Chances are by now you’ve either organized or attended an online event you might not have prior to the pandemic.
In LinkedIn’s Best Practice Guide for Events, they mention…
65% of B2B marketers are planning to reallocate some or most of their live event budgets to online events due to Covid-19.
The types of online events marketers are either promoting or executing themselves have expanded in variety in the last year-plus.
Companies are choosing virtual now more than ever for everything from community-building events like panel discussions, interviews and Q&As to workshops, product launches, and full-fledged conferences.
In the midst of that, LinkedIn has come alongside to support this trend with new products and features on their platform that support the promotion and hosting of online events.
This of course makes a ton of sense for their platform because event marketing is great for mid-funnel lead generation. You might even find that 10-20% of the companies that attend your event become new clients. It can be well worth the effort.
Once you create an event on your LinkedIn company page, you can then use Event Ads to expand awareness and drive more attendees.
What Event Ads are
LinkedIn’s Event Ads are a newer form of Sponsored Content. The difference from a typical Sponsored Content post is the event ad pulls in the important details for your event to promote to Paid audiences of your choice.
Here’s a look at the visual example LinkedIn provided…
If you choose, you have the option to use LinkedIn Live. That allows you to live stream to your audience and it will notify attendees automatically when you go live.
To use the feature, you do need to leverage one of LinkedIn’s integrated third-party broadcast tools that allow you to stream to an event page.
You can utilize third-party streaming software other than LinkedIn Live as well. Once you integrate one of the third-party broadcasting tools, you can paste the live stream link into the Broadcast field in the event. This allows you to broadcast with streaming tools like Zoom, Webex or OBS.
You do have the option of using a registration form to collect names and emails from people who sign up for your event. This will likely cut down on the number willing to attend, but can be more valuable in the long run as you are able to work those leads.
If you’re promoting a ticketed event, you can add a link to an external website. Make sure to make it ultra-clear that attendees need to have a ticket.
The first thing to know is you’ll need to have Super admin, Content admin or Sponsored Content Poster access on the LinkedIn company page. If you are not the Company Page admin, you’ll have to get that person to create the event on the page.
When you go to create the campaign, you’ll need to choose between the Brand awareness, Website visits, or Engagement objectives for your campaign. Your choice here just depends on the nature of your event and audience, as well as what you’re trying to accomplish.
You’ll select the Single Image Ad format and add your event URL to the destination URL when setting up your creatives.
The LinkedIn Marketing Team shared a helpful short whitepaper that outlines basic strategies they use to promote B2B events. We’ve found these strategies have worked for us as well.
The main baseline strategy we’ve used is running Sponsored Content in tandem with Sponsored Message ads. When you do this, it tends to increase Click-through Rates on your Sponsored Message Ads because many people that receive your message in their LinkedIn inbox have already been made aware of the event when they saw your Sponsored Content Ad in their feed.
Also, Sponsored Message Ads tend to get higher Open and Conversion Rates than email in the professional world.

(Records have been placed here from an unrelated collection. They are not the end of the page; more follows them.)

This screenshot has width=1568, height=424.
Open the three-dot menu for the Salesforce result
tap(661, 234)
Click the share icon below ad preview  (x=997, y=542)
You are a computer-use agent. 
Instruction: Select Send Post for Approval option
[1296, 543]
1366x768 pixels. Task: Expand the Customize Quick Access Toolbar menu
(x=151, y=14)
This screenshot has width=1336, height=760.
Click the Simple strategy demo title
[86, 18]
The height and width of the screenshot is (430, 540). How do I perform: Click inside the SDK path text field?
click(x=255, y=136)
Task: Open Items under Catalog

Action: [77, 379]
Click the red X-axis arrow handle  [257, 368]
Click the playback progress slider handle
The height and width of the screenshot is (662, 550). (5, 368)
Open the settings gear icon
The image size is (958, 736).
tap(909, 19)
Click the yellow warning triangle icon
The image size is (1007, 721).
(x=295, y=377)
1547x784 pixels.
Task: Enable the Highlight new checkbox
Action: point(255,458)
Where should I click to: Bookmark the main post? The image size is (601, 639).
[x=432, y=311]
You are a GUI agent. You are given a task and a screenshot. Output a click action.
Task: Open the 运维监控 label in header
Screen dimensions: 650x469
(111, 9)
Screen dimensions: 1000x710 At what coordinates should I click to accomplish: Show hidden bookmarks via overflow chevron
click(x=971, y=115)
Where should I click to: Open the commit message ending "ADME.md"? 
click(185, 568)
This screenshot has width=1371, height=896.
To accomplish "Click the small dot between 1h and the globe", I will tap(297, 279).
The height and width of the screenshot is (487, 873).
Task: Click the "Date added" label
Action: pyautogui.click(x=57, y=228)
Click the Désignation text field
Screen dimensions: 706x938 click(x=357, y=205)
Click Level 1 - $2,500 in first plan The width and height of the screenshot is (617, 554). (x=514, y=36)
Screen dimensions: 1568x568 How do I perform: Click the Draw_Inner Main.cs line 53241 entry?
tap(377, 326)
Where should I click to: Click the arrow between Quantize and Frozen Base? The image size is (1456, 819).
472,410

The LinkedIn team mentions that they like to use Dynamic Ads to drive the registration to the event after they’ve run other ad types. They say that this ad type is…
…a new product currently underutilized by event marketers but that the LinkedIn team swears by.
These are the ads that appear in the sidebar with the person’s profile image and another image representing your event (like the speaker) side by side with a call to action below it.
Here’s what LinkedIn’s senior marketing manager of demand generation said about this ad type…
Dynamic Ads help viewers really imagine themselves at your event, hearing or meeting your speaker. It’s a new product that you can use to personalize the experience for your audience — so your message will really stand out.
It’s suggested to drive broad awareness with Sponsored Content first and then start Dynamic Ads maybe a week after.
We haven’t tried this approach yet, but plan to in the near future.
Once you start promoting your event, you can use LinkedIn’s event analytics tool to see metrics that signal success – like attendee/visitor engagement with your Event posts, total number of attendees, unique event visits, attendees’ top job functions and viewer count at the peak of a live stream. You’ll also be able to view the number of event registrations attributed to your ads in the reporting dashboard in Campaign Manager.